Елецкий не гулял в главном парке, на музыке, вместе со студентами и гимназистами, но Людмила не переставала с ним видеться. Часто днем, в жаркую пору, или вечером они бродили вдвоем по красивым и глухим тропинкам, говорили подолгу, искренно и просто. Между тем отношения у них были странные. Они сходились во многом, говорили обо всем, но никогда друг о друге. И Людмила боялась думать о Елецком, боялась делать слишком хорошие выводы из его слов и мнений, которые так часто отвечали ее собственным мыслям.
Над тропинкой сосны раздвигались и было видно чистое синее небо, уже с золотым оттенком, как бывает вечером.
Людмила пристально смотрела на небо, потом вдруг обратилась к Елецкому:
– Вы любите совсем чистое голубое небо? – спросила она тихо, точно говоря сама с собой. – Хотите, я вам расскажу странную вещь?
Ей в первый раз хотелось заговорить с ним о себе, и она чувствовала, что может говорить. Он сам нарушил их молчаливое условие своим неожиданным вопросом – не скучно ли ей.
– Только вы должны понять то, о чем я расскажу, – прибавила она еще тише. – А это очень непонятное.
– Я пойму, если вы понимаете, – сказал Елецкий.

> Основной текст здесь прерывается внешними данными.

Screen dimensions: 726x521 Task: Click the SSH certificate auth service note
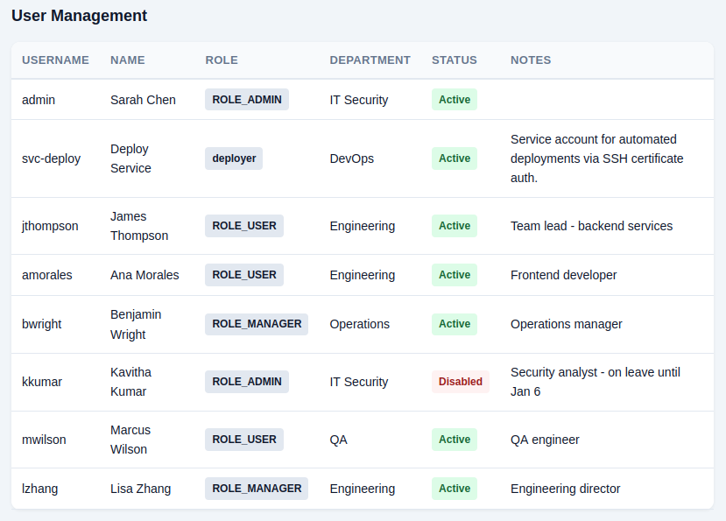point(596,158)
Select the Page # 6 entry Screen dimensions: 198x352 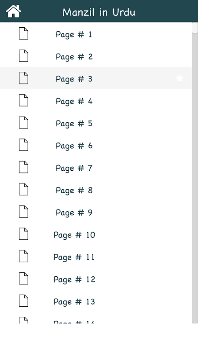point(95,145)
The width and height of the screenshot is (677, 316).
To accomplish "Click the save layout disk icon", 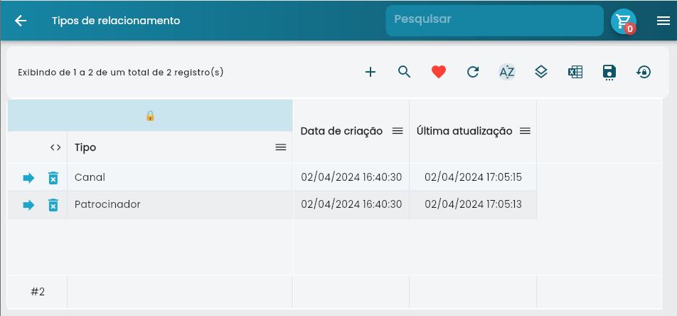I will [609, 72].
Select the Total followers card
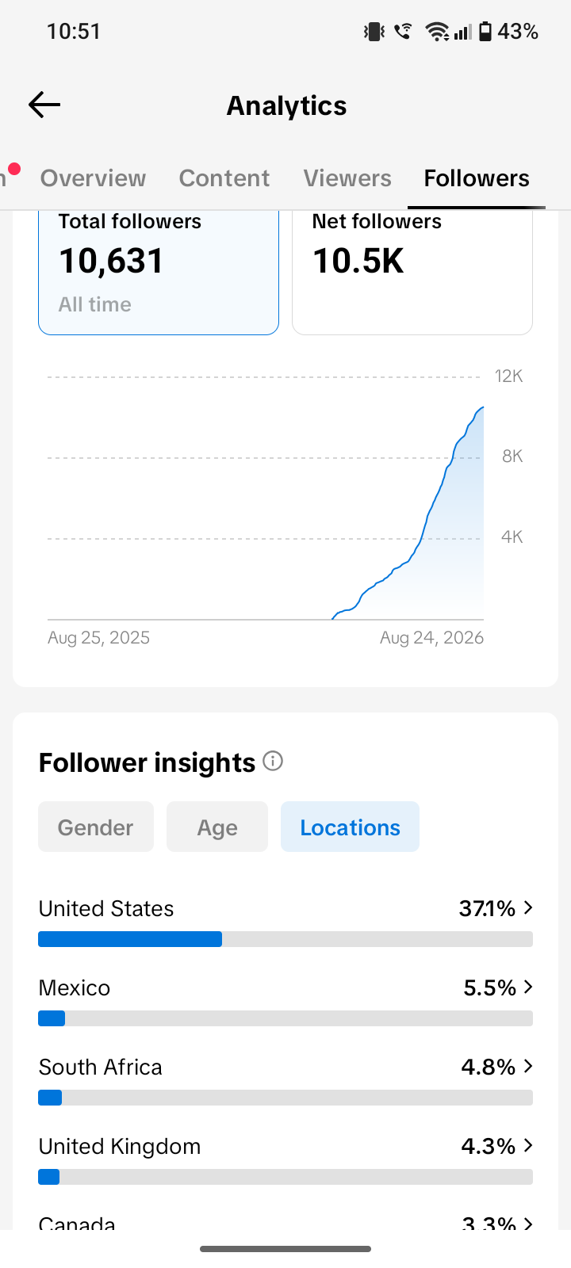The width and height of the screenshot is (571, 1268). (x=159, y=273)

– Может быть, мне и самой это не совсем ясно, и вы должны понять только то, что я чувствую, – проговорила она медленно, немного изменившимся голосом. – Слушайте, я постараюсь рассказать коротко. Один раз, давно, в самом раннем детстве, я едва помню теперь, я видела сон. Мне казалось, что кругом нет ничего, кроме яркого неба, ничего – и даже нет меня, и небо я вижу через золотистую решетку; я помню, как резко выделялась решетка на голубом фоне. И куда я ни посмотрю – везде, везде голубое сквозь эту решетку. И тогда ко мне пришло счастье, и непонятная радость, и волнение – я не знаю откуда и почему. Такое счастье – я заметила – испытываешь, только не зная ему причины. С тех пор я не могу забыть мой сон. Помню, у меня, тоже в детстве, была большая книга с картинками и на одной была нарисована скала, где сидел пингвин, и скала, и пингвин резко выделялись на голубом небе. И вдруг опять вернулось ко мне то чувство счастья, слабее, но все-таки оно, я сейчас его узнала. Потом еще один раз было: в нашем городе есть улица, прямая и короткая. Она чуть покатая до половины и затем вдруг обрывается таким спуском, что его не видно издали, и кажется, что улица кончается небом… Я шла мимо один раз и вдруг увидела это небо; оно было чистое, ровное, синее, и последние дома перед спуском выделялись так резко и края были огненные. Вот тогда мне опять показалось на мгновение, что есть какое-то великое счастье, для нас навеки недоступное и навеки непонятное. Мы его не можем взять, оно ускользает, уходит, – но оно близко…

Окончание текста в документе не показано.